- **Text passage**

All the angst about a barely-pregnant young, healthy woman sleeping in a car is ridiculous. It will not hurt her or the baby, and it might lead the two of them to see that they need to nut up and take care of the situation.

If it were me, I would indicate that I am available to help her as she moves forward with the right choices, that I believe in her ability to do so.

I would invite her for dinner at the house daily to make sure she is getting proper nutrition. I would make the atmosphere positive or at least not the usual negative when she is at the house.

I would give her leads on jobs or apartments, and maybe on programs to help her with parenting skills or nutrition. If you can be positive when you are with her, you could even go to the classes with her.

I would give her information on educational programs that offer a step up in marketable skills with minimal time commitment (clerical/computer skills, etc., that make her immediately employable in a decent job with some chance of moving up--office skills will make her employable with a temp service as well.)

I would ask my adult daughter what support she needs from me in order to make this adult life outside my home, which she has chosen, work.

And when the baby arrives I would be the most fabulous grandma ever, because that kid's going to need it.
 
Old 06-23-2014, 08:44 AM
 
18,381 posts, read 19,018,265 times
Reputation: 15700
Quote:
Originally Posted by Ivorytickler View Post
If she gives the baby up, she can get everything related to her pregnancy taken care of including a place to live.

I don't like people who abuse welfare but she hasn't left herself any choices here if she insists on keeping the baby. She did not finish her education. She did not get any kind of job training. She got herself knocked up when she was unable to care for the child. This is what welfare is for. I don't like it but we have to take care of the screw ups in society for the sake of their children. Unfortunately, my dd is a screw up. I have no hope left for her growing up and making a good life for herself and her kids. It's damage control time and bailing her out doesn't control any damage. It multiplies the damage.

Collected data entries

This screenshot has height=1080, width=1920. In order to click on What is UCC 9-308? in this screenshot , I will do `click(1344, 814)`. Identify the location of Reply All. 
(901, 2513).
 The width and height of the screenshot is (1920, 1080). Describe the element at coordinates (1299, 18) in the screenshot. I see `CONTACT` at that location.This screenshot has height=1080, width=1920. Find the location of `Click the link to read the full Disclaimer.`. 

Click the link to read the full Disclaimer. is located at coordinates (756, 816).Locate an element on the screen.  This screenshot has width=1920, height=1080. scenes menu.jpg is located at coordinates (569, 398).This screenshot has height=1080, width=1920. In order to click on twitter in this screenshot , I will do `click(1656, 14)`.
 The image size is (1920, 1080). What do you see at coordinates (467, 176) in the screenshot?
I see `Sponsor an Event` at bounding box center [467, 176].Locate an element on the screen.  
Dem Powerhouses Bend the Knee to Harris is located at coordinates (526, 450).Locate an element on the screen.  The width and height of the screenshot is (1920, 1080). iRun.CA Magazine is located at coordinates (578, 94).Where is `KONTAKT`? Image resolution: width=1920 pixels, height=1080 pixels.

- **Task instructions**
1. In the text about the pregnant daughter, what does the writer say she would be once the baby arrives?
2. Write what comes next in the text about the pregnant daughter, picking up right after its final sentence.

- **Exercise results**
1. The most fabulous grandma ever.

2.
If you recall I did not want to throw her out before. I knew this would be her next step because she thinks someone else will take care of her if she has a baby. The problem with that is it's she who must take care of the baby. And yes, I think living a life on welfare might teach her something here. It won't be the life she wants. Maybe that will motivate her to do something with her life. I know that bailing her out is the wrong thing to do. NONE of our choices are good ones now that the worst thing that could have happened has happened. It is time to force her to grow up. Period. It is not time to rely on her parents to bail her out. That's what kids do. She's not a kid anymore. She's about the become a parent.

I will help her figure out what kind of help is out there. I will help her find a place to live that isn't here. After that, she's on her own. The best thing I can give this baby is parents who are responsible adults. That won't happen if I bail her out.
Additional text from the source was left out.